IPAは10月17日、無線LAN(Wi-Fi)のセキュリティプロトコル「WPA2(Wi-Fi Protected Access II)」に関する脆弱性について、概要および利用者向けの対策を公開した。

10月16日(米国時間)、WPA2における暗号鍵を特定されるなどの複数の脆弱性が公開された。発見された脆弱性が悪用された場合、無線LANの通信範囲に存在する第三者により、WPA2通信の盗聴が行われる可能性がある。

発表時点で、攻撃コードおよび攻撃被害は確認されていないが、今後、同脆弱性を悪用する攻撃が発生する可能性として、IPAは注意を呼びかけている。なお、同脆弱性により、HTTPSの通信が復号されることはないという。

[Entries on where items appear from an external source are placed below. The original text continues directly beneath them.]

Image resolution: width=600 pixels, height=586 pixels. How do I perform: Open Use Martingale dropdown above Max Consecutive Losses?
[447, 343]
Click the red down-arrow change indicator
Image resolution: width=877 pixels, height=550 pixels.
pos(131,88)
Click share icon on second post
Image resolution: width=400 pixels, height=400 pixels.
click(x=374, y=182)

WPA2の脆弱性を悪用した攻撃のイメージ 資料:IPA

IPAは利用者向けの対策として、修正プログラムの適用、修正プログラムが公開されていない場合に行うべき回避策を紹介している。

アップデートについては、同脆弱性を修正するための修正プログラムが公開されている場合は、修正プログラムを適用する。Windows については、Microsoft修正プログラムが10月に公開されている。

Microsoft Corporation Information for VU#228519
https://www.kb.cert.org/vuls/id/CHEU-AQNMYP

脆弱性に関わるOSなどに関して修正プログラムが公開されていない場合は、IPAは以下の回避策の実施を検討することを推奨している。

  • HTTPのWebサイトで重要な情報を送信しない。重要な情報を送信する場合、HTTPS 接続されていることを確認してから送信する。

  • VPN を利用する。

  • 有線LAN を利用する。